The Ultimate Do-over

What if you could do over the worst mistake of your life?  What if you got to do that over and over?  What if time is not linear, not even circular, but a slate to be erased and reused endlessly or until it’s gotten right?  In her latest novel, Life after LifeKate Atkinson explores this idea.

On a snowy night, Ursula Todd is born with her umbilical cord wrapped around her neck.  She dies as a hapless maid pronounces that nothing can be done.  On a snowy night Ursula is born and Dr. Fellowes has made it through the snow in time to cut the cord.  On another snowy night,  her mother cuts the cord herself.  As Ursula experiences life after life, one summer her sister drowns; one summer it’s her cousin.  She pushes the family  maid down the stairs and breaks her leg, or she lies to her and tells her that her beau is cheating on her, or the maid dies of influenza along with Ursula’s sister and brother.  She slaps the face of a potential rapist or doesn’t and dies at the hand of an abusive husband.  She spends the war as an air raid warden in London and survives the war.  Her beloved brother Teddy’s plane is shot down and he dies.  Teddy is taken prisoner and survives.  Ursula dies in bombed out apartment in Germany holding her daughter.  As war is dawning, triumphant, Ursula kills Hitler in a German bar and dies in a barrage of bullets.

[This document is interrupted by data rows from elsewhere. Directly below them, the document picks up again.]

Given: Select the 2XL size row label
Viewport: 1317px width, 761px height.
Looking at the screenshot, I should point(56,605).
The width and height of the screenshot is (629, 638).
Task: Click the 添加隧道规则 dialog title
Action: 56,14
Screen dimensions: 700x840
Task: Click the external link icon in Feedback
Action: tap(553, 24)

As the many lives of Ursula unfold we get to know her character as it is shaped and reshaped.  The supporting cast is complex and the reader gets to know them over lifetimes.  Atkinson raises the question of what characteristics are fixed in a person and how much can circumstances alter that core personality.  Some of the differences between lives are subtle and some extreme.  Pivotal points are large and small.  She invites us to look at our own lives and consider their pivotal points and occasions of deja vu.  Atkinson writes like a dream.  She has given us another masterful work that is highly original and provocative.  It’s a book that spoils you for anything else for a while.  I would very much like to experience reading it for the first time again.